Introduction
There’s a moment in every LLM project where the vibe changes.
At first, everything is “wow”. You write a prompt, you get a coherent answer, and it feels like you’re already halfway to shipping. Then you ask the model to do something specific and repeatable.
You notice it when:
- a support bot confidently invents a refund policy that doesn’t exist
- a legal or medical summarizer uses beautiful language while quietly changing meaning
- an internal assistant gives answers that sound right, but can’t be tested reliably
- a poker coach gives “reasonable” advice, while hallucinating stack sizes, actions, or ranges
That’s when prompting starts to feel like negotiating, and you begin looking for something sturdier. This is where fine-tuning becomes interesting.
Poker is a useful case study because it’s a domain where “plausible” is not enough. It’s a decision problem with hard constraints, hidden information, and lots of near-identical situations where consistency matters.
And there’s a dataset for it.
Prompting, retrieval, and fine-tuning
Most real systems end up with one of these three patterns.
Prompting
Prompting is the lightest approach: you tell the model what you want and hope it generalizes. Sometimes you add a few examples.

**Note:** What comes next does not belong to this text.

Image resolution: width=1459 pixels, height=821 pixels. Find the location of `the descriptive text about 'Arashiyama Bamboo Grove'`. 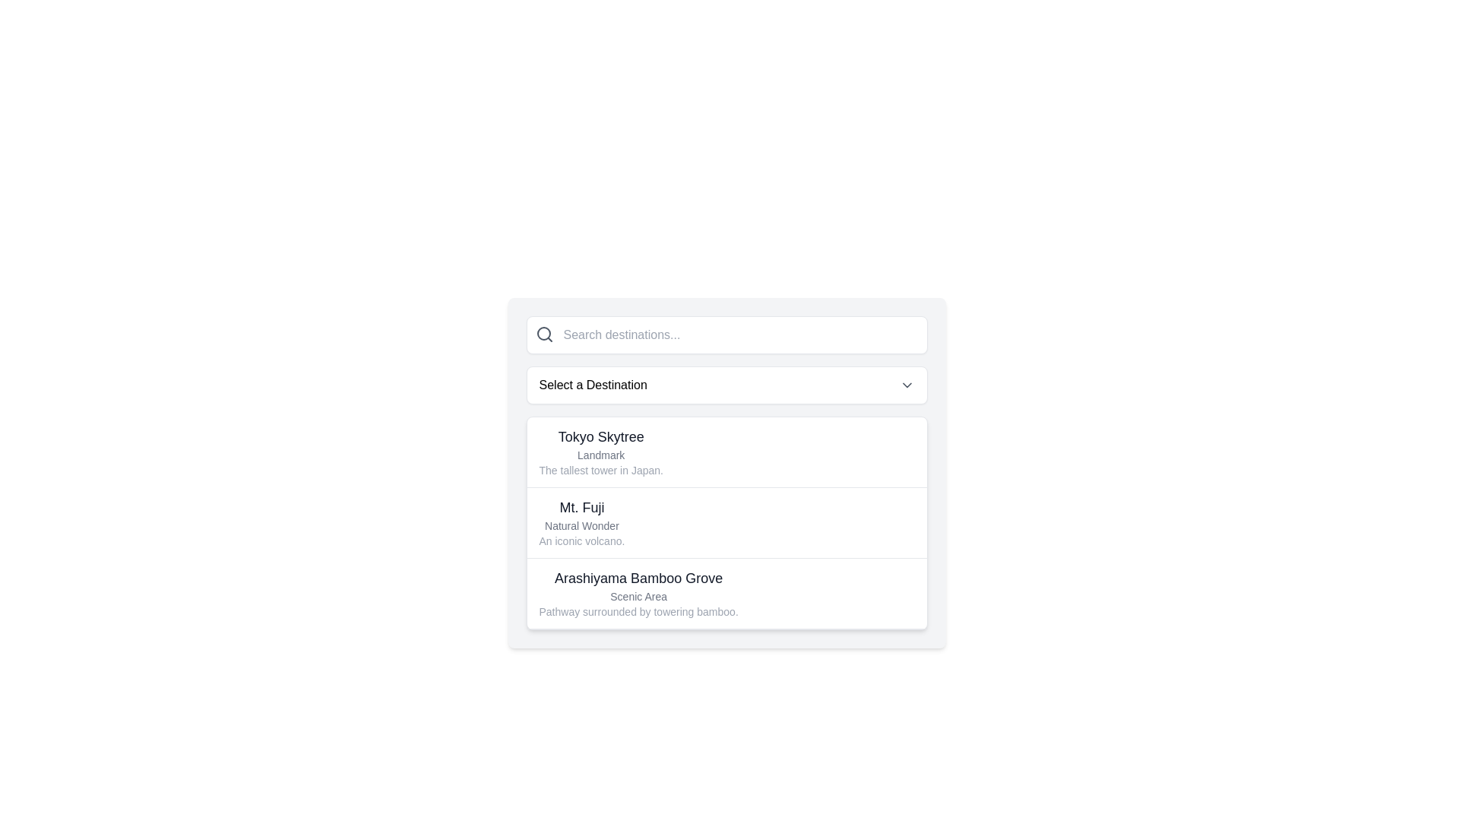

the descriptive text about 'Arashiyama Bamboo Grove' is located at coordinates (638, 611).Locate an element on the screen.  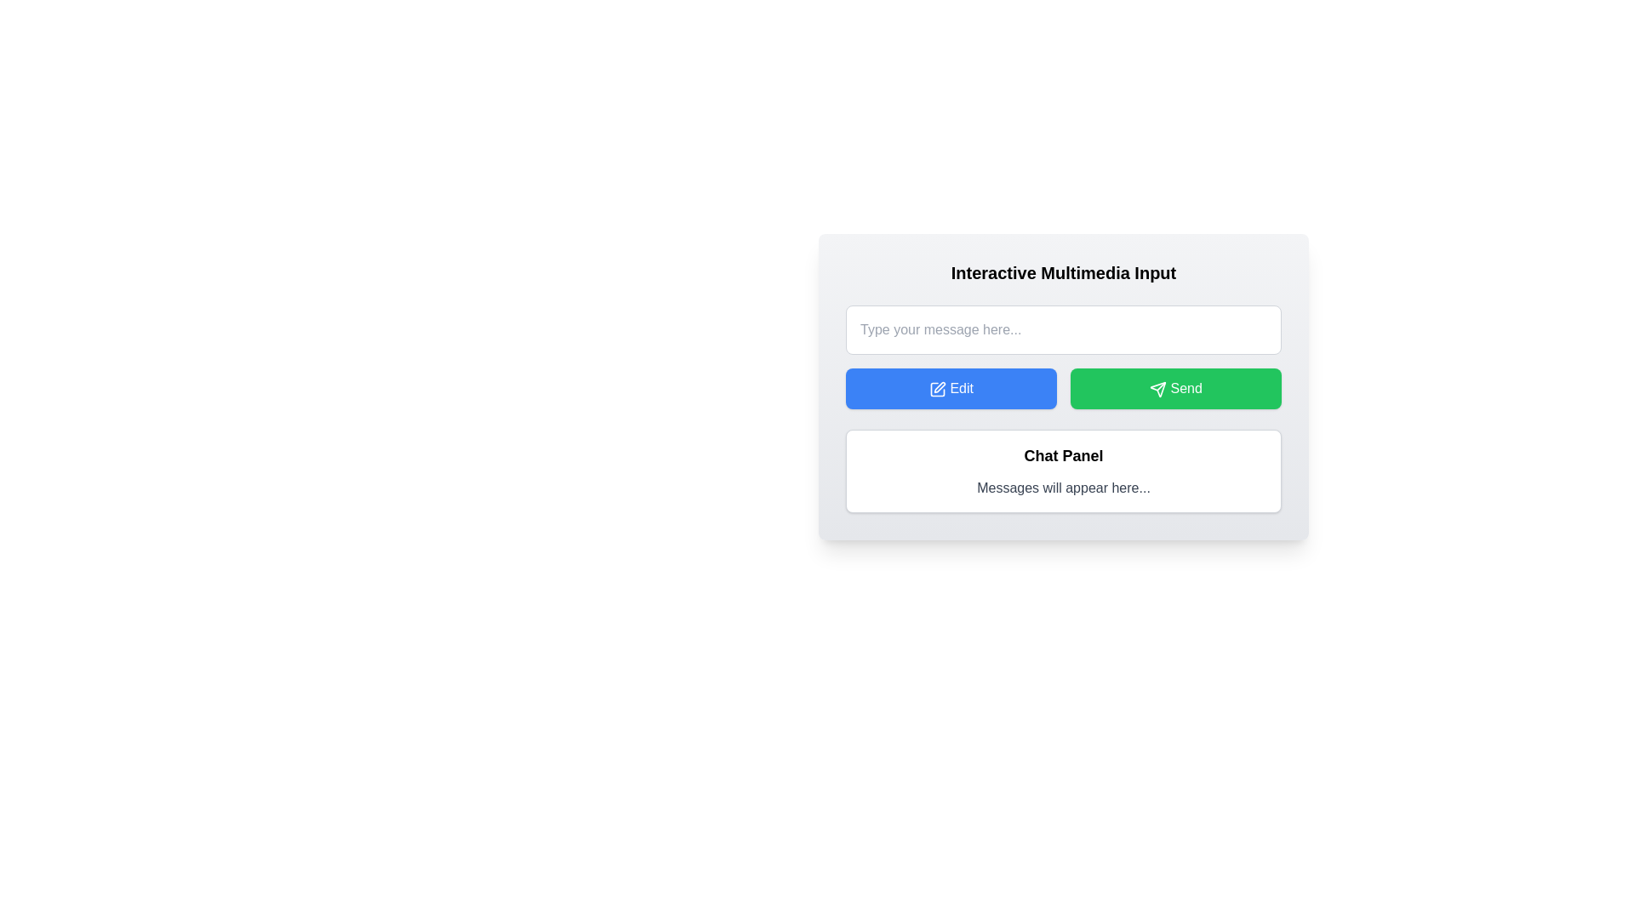
the 'Send' button with a green background and white text, which is the second button in a horizontal pair below a text input field, to change its background to a darker green is located at coordinates (1175, 388).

It’s fast. It’s great for prototyping. But it’s also where hallucinations thrive, because the model is doing what it was trained to do: generate plausible continuations.
RAG
Retrieval-Augmented Generation (RAG) is “search first, answer second”. You keep knowledge outside the model, retrieve relevant chunks at runtime, and feed them in as context.
RAG is excellent for fast-changing knowledge bases: policies, docs, product catalogs. It’s less great when you need behavioral consistency (for example “always output an action + bet size in a strict format”) because retrieval changes the context, not the default reasoning style.
If you want a practical mental model for why RAG works at all, it helps to understand embeddings and vector search. That’s exactly what’s covered in: https://bastiaan.dev/blog/from-text-to-vectors
Fine-tuning
Fine-tuning changes the model. Instead of repeatedly reminding the model what “correct” looks like, you train it on enough examples that correct behavior becomes default. It won’t magically eliminate hallucinations—but it can reduce them by narrowing the space of possible answers and reinforcing your desired output style.
Poker is one of those domains where this matters.
Why poker breaks generic models quickly
A generic LLM can talk about poker concepts. Position, pot odds, and bluffing are no problem.
But ask it to act:
“Here’s the hand history. What do we do now? Fold/call/raise.”
That’s where you’ll see:
- invented betting actions
- inconsistent lines between similar hands
- “confident strategy” that collapses under scrutiny
- hallucinated details that weren’t in the prompt
PokerBench exists because poker is a strong stress test for LLM decision-making: it’s incomplete-information, strategically complex, and easy to evaluate when you have solver labels.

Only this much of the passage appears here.